### Data provided ###
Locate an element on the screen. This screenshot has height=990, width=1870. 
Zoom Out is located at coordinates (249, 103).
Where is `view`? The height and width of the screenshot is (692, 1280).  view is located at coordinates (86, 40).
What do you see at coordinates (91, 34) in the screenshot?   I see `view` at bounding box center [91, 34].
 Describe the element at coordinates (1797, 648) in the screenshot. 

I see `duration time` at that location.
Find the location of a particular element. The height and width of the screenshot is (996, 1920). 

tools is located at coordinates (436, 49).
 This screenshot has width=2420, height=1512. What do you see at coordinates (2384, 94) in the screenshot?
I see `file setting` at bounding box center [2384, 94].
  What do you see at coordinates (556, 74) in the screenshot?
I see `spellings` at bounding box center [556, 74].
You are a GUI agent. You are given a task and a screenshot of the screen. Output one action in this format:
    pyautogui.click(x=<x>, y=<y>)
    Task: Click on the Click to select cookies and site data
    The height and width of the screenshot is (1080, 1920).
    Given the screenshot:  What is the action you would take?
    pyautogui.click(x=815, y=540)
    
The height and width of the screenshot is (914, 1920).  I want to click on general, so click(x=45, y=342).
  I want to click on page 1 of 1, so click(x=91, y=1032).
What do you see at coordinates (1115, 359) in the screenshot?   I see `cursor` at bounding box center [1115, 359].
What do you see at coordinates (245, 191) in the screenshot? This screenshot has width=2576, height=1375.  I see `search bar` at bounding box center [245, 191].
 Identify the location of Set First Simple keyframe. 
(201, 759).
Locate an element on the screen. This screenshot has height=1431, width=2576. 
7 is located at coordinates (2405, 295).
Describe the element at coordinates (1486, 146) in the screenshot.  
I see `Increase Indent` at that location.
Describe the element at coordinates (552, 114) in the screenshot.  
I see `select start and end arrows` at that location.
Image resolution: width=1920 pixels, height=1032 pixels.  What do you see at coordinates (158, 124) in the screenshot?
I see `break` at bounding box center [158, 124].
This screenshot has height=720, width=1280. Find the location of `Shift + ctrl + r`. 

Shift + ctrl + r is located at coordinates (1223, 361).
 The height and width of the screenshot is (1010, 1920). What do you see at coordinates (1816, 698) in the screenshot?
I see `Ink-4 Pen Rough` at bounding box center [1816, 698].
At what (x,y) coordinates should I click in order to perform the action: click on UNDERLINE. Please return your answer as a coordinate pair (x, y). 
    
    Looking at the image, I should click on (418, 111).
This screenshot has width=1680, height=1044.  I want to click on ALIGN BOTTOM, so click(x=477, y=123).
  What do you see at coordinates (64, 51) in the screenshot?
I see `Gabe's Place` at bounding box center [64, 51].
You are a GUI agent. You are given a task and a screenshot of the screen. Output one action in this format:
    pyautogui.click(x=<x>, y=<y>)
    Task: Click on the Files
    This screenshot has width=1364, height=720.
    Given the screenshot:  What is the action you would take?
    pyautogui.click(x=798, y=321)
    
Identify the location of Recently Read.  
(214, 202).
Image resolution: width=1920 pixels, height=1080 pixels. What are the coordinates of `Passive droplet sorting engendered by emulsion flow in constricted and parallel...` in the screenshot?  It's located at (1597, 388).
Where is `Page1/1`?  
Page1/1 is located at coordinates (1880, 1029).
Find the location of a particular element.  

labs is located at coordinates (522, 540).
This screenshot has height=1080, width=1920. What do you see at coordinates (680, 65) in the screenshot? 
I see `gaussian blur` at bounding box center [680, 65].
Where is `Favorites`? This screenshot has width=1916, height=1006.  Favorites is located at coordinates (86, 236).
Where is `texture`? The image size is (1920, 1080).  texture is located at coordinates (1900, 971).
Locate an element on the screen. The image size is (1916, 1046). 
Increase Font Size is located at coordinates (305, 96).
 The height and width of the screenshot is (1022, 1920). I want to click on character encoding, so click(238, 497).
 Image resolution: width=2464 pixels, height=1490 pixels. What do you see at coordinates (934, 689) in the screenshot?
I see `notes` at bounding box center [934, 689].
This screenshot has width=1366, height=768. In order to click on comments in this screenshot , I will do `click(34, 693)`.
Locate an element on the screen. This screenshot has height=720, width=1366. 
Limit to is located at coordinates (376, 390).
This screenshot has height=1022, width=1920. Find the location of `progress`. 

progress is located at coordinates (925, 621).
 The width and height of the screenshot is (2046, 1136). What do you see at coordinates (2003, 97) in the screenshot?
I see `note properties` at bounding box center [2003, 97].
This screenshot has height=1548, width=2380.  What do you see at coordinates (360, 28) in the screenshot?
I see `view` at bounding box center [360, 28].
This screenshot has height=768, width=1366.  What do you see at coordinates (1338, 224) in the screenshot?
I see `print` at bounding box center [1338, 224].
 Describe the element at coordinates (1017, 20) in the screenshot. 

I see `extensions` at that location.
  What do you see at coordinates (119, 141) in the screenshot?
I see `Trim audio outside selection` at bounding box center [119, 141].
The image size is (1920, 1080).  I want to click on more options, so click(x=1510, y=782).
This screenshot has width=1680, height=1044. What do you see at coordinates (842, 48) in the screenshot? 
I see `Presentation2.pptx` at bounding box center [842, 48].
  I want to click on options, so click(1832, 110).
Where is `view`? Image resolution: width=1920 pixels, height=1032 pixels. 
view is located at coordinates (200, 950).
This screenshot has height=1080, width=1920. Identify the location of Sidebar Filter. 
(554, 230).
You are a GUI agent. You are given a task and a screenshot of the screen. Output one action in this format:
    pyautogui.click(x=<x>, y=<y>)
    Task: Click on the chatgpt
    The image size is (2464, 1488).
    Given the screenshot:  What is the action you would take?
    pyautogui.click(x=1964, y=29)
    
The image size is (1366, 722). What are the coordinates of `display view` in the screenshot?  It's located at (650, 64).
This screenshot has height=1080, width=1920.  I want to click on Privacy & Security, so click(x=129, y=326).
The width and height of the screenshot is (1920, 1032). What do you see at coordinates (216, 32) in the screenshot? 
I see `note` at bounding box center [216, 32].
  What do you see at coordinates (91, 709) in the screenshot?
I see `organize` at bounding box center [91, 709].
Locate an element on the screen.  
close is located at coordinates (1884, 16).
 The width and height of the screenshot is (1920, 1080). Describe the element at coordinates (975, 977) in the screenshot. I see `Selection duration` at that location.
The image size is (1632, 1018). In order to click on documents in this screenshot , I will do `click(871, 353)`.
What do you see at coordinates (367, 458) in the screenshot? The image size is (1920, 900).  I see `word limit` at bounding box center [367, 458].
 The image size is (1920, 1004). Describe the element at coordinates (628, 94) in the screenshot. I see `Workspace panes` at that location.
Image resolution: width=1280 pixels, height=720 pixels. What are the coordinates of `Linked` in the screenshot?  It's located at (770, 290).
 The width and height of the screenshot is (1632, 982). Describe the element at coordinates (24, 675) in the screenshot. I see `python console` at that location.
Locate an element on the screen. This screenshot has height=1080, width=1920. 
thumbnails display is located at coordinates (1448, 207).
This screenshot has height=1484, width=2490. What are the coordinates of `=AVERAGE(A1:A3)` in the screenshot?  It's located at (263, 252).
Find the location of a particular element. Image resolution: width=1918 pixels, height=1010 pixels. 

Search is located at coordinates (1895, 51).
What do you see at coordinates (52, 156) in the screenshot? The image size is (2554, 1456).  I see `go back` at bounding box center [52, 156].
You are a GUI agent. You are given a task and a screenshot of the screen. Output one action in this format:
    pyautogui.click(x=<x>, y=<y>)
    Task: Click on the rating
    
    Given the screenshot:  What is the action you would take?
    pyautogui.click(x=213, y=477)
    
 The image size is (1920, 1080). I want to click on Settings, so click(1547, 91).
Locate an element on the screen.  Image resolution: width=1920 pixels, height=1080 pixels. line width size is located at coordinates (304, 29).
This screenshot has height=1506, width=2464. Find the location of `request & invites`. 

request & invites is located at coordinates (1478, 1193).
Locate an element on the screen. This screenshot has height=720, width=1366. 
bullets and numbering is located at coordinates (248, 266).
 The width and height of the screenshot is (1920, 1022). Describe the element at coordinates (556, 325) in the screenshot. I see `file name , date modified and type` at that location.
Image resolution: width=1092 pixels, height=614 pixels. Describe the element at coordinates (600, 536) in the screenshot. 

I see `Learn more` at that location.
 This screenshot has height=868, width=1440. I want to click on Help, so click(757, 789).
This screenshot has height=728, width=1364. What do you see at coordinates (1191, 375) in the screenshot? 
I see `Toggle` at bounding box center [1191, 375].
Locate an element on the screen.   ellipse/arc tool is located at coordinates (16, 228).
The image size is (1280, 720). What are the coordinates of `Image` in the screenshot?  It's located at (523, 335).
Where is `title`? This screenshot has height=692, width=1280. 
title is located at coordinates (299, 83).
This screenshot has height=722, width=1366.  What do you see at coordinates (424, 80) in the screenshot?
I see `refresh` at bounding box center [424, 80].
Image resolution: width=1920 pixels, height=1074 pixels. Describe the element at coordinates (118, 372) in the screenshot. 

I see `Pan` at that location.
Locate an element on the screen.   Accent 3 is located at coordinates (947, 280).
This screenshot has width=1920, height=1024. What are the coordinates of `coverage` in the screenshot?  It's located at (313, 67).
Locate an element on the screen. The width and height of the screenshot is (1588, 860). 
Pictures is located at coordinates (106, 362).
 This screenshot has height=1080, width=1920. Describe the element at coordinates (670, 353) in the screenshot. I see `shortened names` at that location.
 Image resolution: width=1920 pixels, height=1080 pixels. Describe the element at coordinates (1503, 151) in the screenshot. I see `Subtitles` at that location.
###
Problem description - Copy out the entries verbatim, from the very beginning through the line containing "coordinates (86, 40).", inclusive.

Full response -
Locate an element on the screen. This screenshot has height=990, width=1870. 
Zoom Out is located at coordinates (249, 103).
Where is `view`? The height and width of the screenshot is (692, 1280).  view is located at coordinates (86, 40).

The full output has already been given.